The investigators also observed that changes in brain activity, as detected by electroencephalography, predicted improvement in CIPN symptoms.
Dr Prinsloo explained in an interview that neurofeedback is based on the principle of nonconscious learning — learning that occurs when people are not paying attention to the task at hand but the brain is still changing.
“We put electrodes on the patients’ scalp and we monitor their brain activity. When patients randomly do what we want they them to do, we put a pretty picture on the screen and an auditory beep goes off, and with repetition, that’s how the brain learns. It’s basically a reward system,” she said.

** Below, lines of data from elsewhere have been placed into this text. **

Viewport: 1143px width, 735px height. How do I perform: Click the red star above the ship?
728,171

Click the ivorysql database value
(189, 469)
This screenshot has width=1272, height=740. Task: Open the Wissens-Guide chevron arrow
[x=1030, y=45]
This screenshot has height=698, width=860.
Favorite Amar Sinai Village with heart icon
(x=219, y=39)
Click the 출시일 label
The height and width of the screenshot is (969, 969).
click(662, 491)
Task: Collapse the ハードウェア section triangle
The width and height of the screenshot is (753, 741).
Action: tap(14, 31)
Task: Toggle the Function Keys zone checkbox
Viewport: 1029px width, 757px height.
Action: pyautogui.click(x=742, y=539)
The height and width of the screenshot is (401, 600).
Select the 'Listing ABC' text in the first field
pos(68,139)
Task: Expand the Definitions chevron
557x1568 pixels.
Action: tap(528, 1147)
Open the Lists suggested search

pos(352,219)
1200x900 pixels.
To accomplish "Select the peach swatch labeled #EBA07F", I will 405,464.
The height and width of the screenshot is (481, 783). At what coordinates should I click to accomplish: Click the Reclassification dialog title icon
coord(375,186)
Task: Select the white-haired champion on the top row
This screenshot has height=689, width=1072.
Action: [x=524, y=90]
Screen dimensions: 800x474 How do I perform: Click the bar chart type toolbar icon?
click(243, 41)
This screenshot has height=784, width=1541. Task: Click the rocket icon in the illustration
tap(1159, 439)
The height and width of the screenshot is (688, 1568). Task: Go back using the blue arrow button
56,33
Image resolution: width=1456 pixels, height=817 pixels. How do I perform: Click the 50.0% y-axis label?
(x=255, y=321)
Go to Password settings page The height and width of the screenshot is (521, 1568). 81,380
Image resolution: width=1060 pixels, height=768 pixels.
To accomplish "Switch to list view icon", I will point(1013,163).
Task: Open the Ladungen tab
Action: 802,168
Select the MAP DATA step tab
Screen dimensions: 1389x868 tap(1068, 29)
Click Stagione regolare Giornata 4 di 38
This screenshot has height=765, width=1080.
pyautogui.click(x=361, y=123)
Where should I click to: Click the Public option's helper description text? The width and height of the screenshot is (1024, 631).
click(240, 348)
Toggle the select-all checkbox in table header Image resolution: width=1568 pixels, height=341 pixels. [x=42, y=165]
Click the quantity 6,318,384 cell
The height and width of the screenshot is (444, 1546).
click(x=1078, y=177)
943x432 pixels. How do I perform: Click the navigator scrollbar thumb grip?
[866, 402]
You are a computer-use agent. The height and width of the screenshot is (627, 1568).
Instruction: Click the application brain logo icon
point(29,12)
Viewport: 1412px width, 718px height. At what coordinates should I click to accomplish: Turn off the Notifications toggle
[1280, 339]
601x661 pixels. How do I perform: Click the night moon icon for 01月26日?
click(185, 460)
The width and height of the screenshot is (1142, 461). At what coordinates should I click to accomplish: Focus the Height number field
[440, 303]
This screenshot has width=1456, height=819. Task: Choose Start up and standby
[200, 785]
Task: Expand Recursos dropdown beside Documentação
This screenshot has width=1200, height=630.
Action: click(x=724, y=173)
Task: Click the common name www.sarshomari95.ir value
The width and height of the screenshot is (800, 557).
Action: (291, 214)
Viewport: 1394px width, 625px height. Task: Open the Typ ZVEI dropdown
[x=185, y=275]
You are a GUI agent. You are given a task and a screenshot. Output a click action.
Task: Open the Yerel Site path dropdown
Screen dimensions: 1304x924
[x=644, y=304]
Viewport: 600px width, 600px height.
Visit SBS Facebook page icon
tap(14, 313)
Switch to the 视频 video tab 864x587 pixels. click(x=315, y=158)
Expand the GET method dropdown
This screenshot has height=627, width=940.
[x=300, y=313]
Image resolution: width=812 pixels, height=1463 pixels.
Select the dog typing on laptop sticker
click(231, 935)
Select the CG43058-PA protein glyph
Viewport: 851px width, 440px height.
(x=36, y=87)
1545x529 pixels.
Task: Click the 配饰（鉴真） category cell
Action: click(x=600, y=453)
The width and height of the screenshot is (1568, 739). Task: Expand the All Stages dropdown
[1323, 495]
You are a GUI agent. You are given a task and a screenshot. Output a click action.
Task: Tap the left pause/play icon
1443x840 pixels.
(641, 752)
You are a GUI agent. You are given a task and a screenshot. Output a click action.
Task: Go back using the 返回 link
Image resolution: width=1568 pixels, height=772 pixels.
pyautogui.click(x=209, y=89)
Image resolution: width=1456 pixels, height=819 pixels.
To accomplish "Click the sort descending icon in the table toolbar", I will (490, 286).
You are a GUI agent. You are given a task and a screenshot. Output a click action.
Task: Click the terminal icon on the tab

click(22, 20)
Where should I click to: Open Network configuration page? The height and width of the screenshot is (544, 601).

Currently, neurofeedback sessions must be conducted by a neurofeedback therapist, and other cancer centers are probably not set up to offer the same functional brain training for CIPN patients, Dr Prinsloo noted.
However, with advances in technology, there is reason to hope that neurofeedback sessions could be offered to other CIPN patients, she suggested.
Dr Prinsloo and colleagues are currently running a second trial at the MD Anderson Cancer Center in which the same modality will be evaluated in comparison with placebo, in which patients receive a sham intervention.
Commenting in an interview with Medscape Medical News, Dr Loprinzi noted that the American Society of Clinical Oncology recommends the use of duloxetine (Cymbalta, Lilly) as a potential treatment for CIPN, but as both he and the study authors emphasize, the benefit of duloxetine in CIPN is modest at best.
“Duloxetine also has some side effects, so it’s not a panacea, and something better needs to be done,” Dr Loprinzi conceded.
That may well involve modalities such as neurofeedback that appear to be able to modify central processing pathways.
“When you give neurotoxic chemotherapy, it causes damage to the peripheral nerves, so you do a biopsy, and you can see that they are being destroyed,” Dr Loprinzi explained.
Over time, peripheral neuropathy tends to improve, but not for every patient, and for those who develop chronic pain in response to an acute injury, “the problem often gets worse and can affect other regions of the body, and it becomes a central processing problem,” he added.
In their editorial, Dr Loprinzi and coauthors note that another approach has shown promise in early studies ― the so-called scrambler therapy, as previously reported by Medscape Medical News.
Scrambler therapy appears to work by changing the central perception of peripherally experienced pain and discomfort, the editorialists note.
“With repetitive sessions, data support the idea that long-term relief of pain/discomfort can be obtained,” they add.
Pilot studies are now exploring the use of scrambler therapy for treating CIPN to alleviate not only pain but also the tingling and numbness that contribute to the unpleasantness of CIPN, the editorialist add.